Can a Writer be too Skilled?
An opening question about what films have most impressed Leona and Bille over the years leads straight to the topic of what matters to them in their work as film commissioners.
"I sometimes long for the films from the seventies," Leona says. "They were more daring, perhaps because they weren't made with the same acute awareness of plot, structure and turning points that we see today. You might feel like cutting the old movie down by 32 minutes, but efficiency and momentum aren't everything. What matters is going deep into the material and the story and painting more nuanced portraits. There is sometimes a tendency today to think that, as long as we have the structure in place, we also have a good story. But the story also has to be singular and original. There has to be something more there, the intangibles."
"I use my dramaturgical experience as a toolbox that I get out and put on the table when I feel that something isn't working," Bille says. "Then we ask where the story is broken and what we can do to fix it? But that's not the first step. There are films whose structure is beyond reproach, but they are completely boring, exactly because they are too constructed. It's like reading a mystery novel where you know who did it on page one."
Are Danish Films Coasting?
Having read roughly 150 concepts and script treatments in his eight months as film commissioner, Bille is impressed by the talent mass as well as the filmmakers' engagement.
"I'm blown away every time – both when I read scripts and when I meet the filmmakers – at the resolve and enthusiasm with which they present their projects. I really respect their fighting spirit. I see no one doing routine work. Theirs has to be the toughest job in the world."
Leona agrees. "As a director or screenwriter, there's no way you should be able not to do what you do. You not only have to be a good writer, you also need persistence through the inevitable ups and downs over the long haul, and even then you still might see your dream project sink.

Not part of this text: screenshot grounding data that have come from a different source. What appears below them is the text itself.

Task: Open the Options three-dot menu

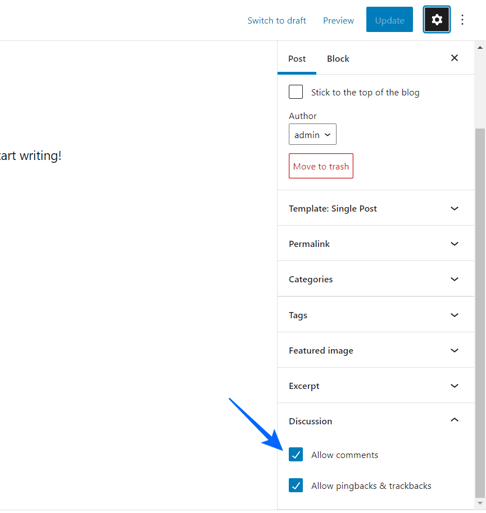Action: point(462,19)
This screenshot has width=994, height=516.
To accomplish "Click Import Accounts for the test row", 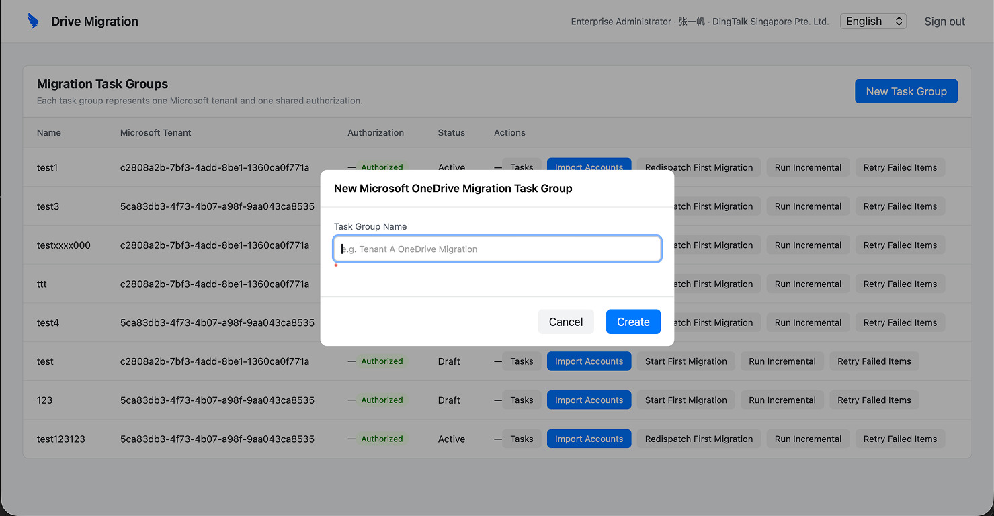I will click(x=589, y=361).
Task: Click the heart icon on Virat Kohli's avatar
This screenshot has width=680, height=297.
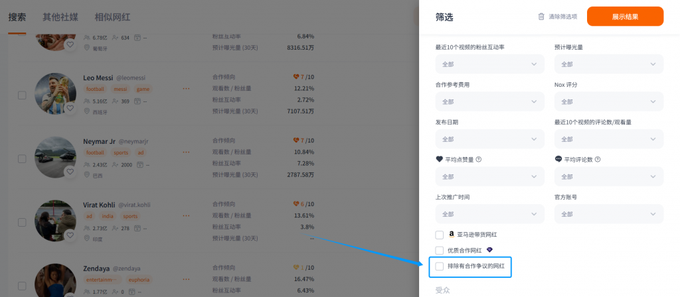Action: click(70, 235)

"There is so much talent and so much resolve in the Danish film industry, but there's also a tendency of tunnel vision. Danish films have been hugely successful for a few years now, and when you're riding a wave of success, there is a risk that you start coasting a bit. That's an unfair thing to say because people are working so hard. But because we have become so skilled at putting stories together, we sometimes forget the underlying imperative. Exactly because we have become so accustomed to high quality, we have to aim for the best. Our job as commissioners is to identify the high performers,” she says.
Difference Between 'Want' and 'Need'
The Danish Film Institute has two schemes for supporting feature films. One is the Market Scheme that funds mainstream films with a big audience potential, the other is the Film Commissioner Scheme that funds artistically ambitious films. As commissioners, Leona and Bille have the privilege that the films they support don't necessarily have to rack up big sales. How do they account for the audience when considering film projects?
"Of course, we think about the audience. Film is a mass medium, after all. Same as the filmmakers, we passionately want the films to reach as large an audience as possible," Bille says. "But we're also administrating an art subsidy scheme. Personally, I'm not worried about Danish cinema. Even though the market share of Danish films has been falling, it's still very high compared to most other countries."
"Sure, we look at the admissions figures and reflect on what's going on" Leona says, noting there is no point in reflecting too deeply on the box office.
"In the world of dramaturgy, we work with concepts like 'want' and 'need,' that what a person wants isn't always what that person needs. I don't think the audience knows what it wants. That may sound a bit arrogant, but it's not for them to decide what cinematic art is. It's food for thought that so many went to see Armadillo, which is hardly a feel-good story," she says.
"And if someone had presented Dogme in advance, I'm sure the audience would have said, 'Good grief, spare us!' The audience doesn't know what they want!"